All this shows why the angels are called "holy" (Matt. 25:31; Mark 8:38; Luke 9:26; Ps. 149:1; Dan. 8:13); also the prophets (Luke 1:70); and likewise the apostles (Rev. 18:20); not that they are holy from themselves, but from the Lord, who alone is holy, and from whom alone proceeds what is holy; for by "angels" are signified truths, because they are receptions of truth from the Lord; by "prophets" is signified the doctrine of truth which comes through the Word from the Lord; and by "apostles" are signified in their complex all the truths and goods of faith which are from the Lord.

The sanctifications among the Israelitish and Jewish people were for the purpose of representing the Lord who alone is holy, and the holiness which is from Him alone. This was the purpose of the sanctification of Aaron and his sons (Exod. 29:1, etc.; Lev. 8:10, 11, 13, 30); of the sanctification of their garments (Exod. 29:21, etc.); of the sanctification of the altar, that it might be a holy of holies (Exod. 29:37, etc.); of the sanctification of the tent of the assembly, of the ark of the testimony, of the table, of all the vessels, of the altar of incense, of the altar of burnt-offering, and of the vessels thereof, and of the laver and the base thereof (Exod. 30:26, etc.).

That the Lord is the holiness itself that was represented, is also plain from His words in Matthew, as viewed in the internal sense:
Ye fools and blind! Whether is greater, the gold, or the temple that sanctifieth the gold? And whether is greater, the gift, or the altar that sanctifieth the gift? (Matt. 23:17, 19);
by the temple was represented the Lord Himself, and also by the altar; and by the "gold" was signified the good which is from the Lord; and by the "gift" or sacrifice, were signified the things that belong to faith and charity from the Lord.
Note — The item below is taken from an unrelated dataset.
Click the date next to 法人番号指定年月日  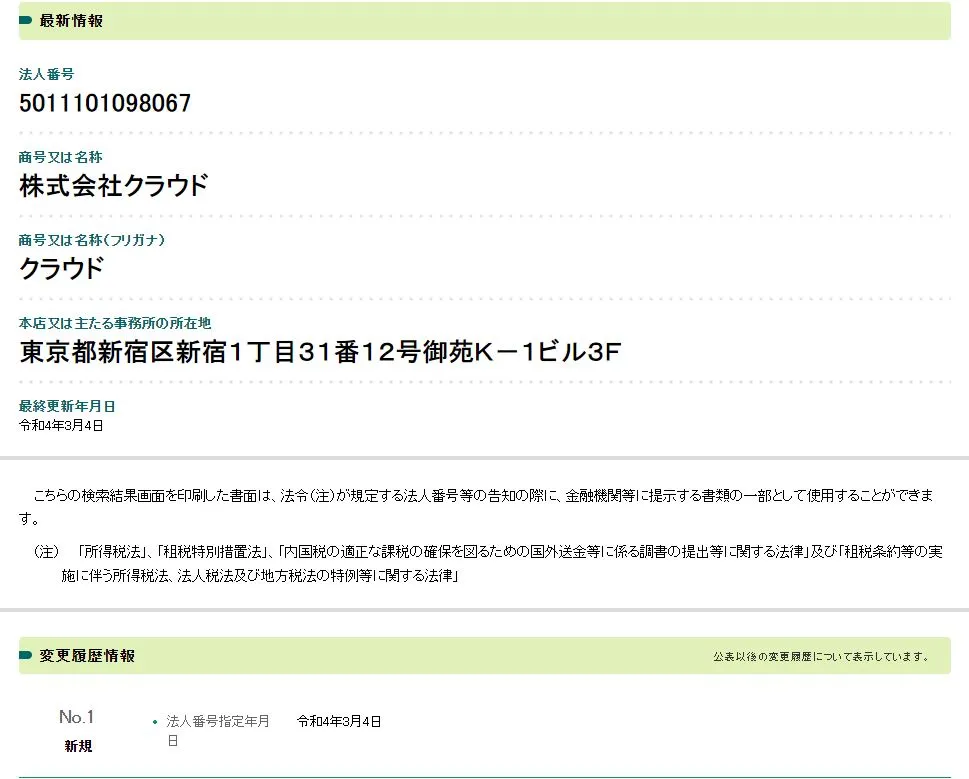point(339,721)
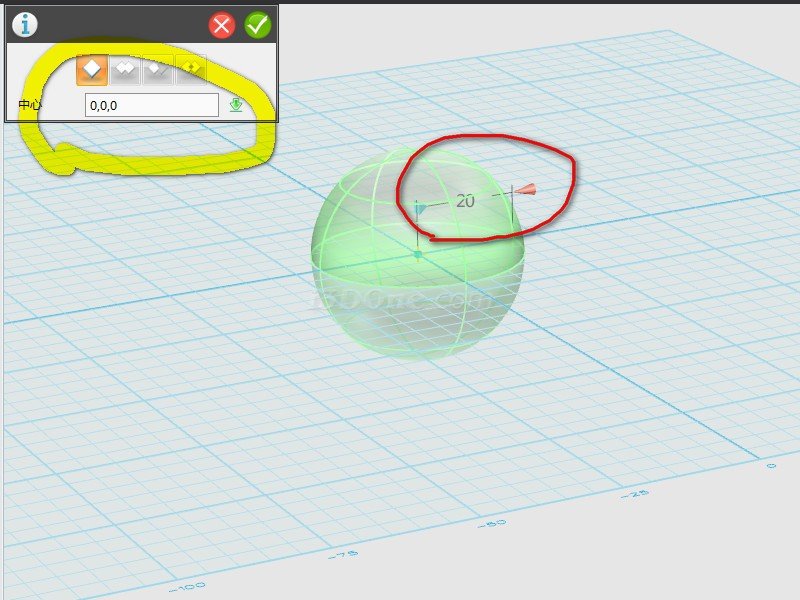Select the orange base body mode icon
800x600 pixels.
[x=92, y=70]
In view of all this it is evident why the sons of Israel were called a "holy people" (Deut. 26:19, and elsewhere); and in the words before us "men of holiness;" namely, from the fact that in every detail of their worship were represented the Divine things of the Lord, and the celestial and spiritual things of His kingdom and church. They were therefore called "holy" in a representative sense. They themselves were not holy on this account, because the representatives had regard to the holy things that were represented, and not to the person who represented them, 

Hence also it is that Jerusalem was called "holy;" and Zion, "the mountain of holiness" (Zech. 8:3, and elsewhere).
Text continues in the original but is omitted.